__What is required__
Give the lines again word for word, beginning with the one containing "Viewport: 513px width, 399px height." and ending with the last line of the material below.

::: Given records

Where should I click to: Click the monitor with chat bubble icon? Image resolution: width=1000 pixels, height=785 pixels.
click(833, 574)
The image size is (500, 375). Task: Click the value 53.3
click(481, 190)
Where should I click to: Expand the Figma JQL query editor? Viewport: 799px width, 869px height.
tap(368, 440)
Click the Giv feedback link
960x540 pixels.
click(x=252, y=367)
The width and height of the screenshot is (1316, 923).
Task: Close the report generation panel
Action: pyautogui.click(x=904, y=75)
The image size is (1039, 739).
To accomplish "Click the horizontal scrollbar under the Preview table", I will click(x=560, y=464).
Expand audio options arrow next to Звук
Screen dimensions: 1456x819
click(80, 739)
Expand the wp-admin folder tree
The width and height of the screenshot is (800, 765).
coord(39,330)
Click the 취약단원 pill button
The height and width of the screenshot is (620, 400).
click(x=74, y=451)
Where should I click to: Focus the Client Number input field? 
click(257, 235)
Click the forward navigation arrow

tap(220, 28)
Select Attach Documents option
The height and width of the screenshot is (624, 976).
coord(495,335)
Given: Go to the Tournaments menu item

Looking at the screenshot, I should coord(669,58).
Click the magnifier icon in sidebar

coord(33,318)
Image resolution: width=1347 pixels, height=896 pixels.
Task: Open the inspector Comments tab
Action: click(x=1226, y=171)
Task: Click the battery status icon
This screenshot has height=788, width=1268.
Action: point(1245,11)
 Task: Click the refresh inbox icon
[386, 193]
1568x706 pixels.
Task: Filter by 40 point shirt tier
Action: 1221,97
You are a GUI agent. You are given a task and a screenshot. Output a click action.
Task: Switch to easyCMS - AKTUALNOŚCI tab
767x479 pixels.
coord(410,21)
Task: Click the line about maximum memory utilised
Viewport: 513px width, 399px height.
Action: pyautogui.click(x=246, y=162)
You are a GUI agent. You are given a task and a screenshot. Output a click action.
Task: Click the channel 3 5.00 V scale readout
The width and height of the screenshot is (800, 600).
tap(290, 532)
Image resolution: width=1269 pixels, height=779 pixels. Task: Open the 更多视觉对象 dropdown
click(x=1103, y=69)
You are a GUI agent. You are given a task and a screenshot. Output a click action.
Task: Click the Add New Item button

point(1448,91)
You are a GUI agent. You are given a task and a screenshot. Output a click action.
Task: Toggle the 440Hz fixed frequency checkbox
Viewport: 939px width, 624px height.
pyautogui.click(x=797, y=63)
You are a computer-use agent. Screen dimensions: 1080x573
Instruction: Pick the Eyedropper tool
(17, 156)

::::::

__Result of this task__
Viewport: 513px width, 399px height.
Action: pyautogui.click(x=246, y=162)
You are a GUI agent. You are given a task and a screenshot. Output a click action.
Task: Click the channel 3 5.00 V scale readout
The width and height of the screenshot is (800, 600).
tap(290, 532)
Image resolution: width=1269 pixels, height=779 pixels. Task: Open the 更多视觉对象 dropdown
click(x=1103, y=69)
You are a GUI agent. You are given a task and a screenshot. Output a click action.
Task: Click the Add New Item button

point(1448,91)
You are a GUI agent. You are given a task and a screenshot. Output a click action.
Task: Toggle the 440Hz fixed frequency checkbox
Viewport: 939px width, 624px height.
pyautogui.click(x=797, y=63)
You are a computer-use agent. Screen dimensions: 1080x573
Instruction: Pick the Eyedropper tool
(17, 156)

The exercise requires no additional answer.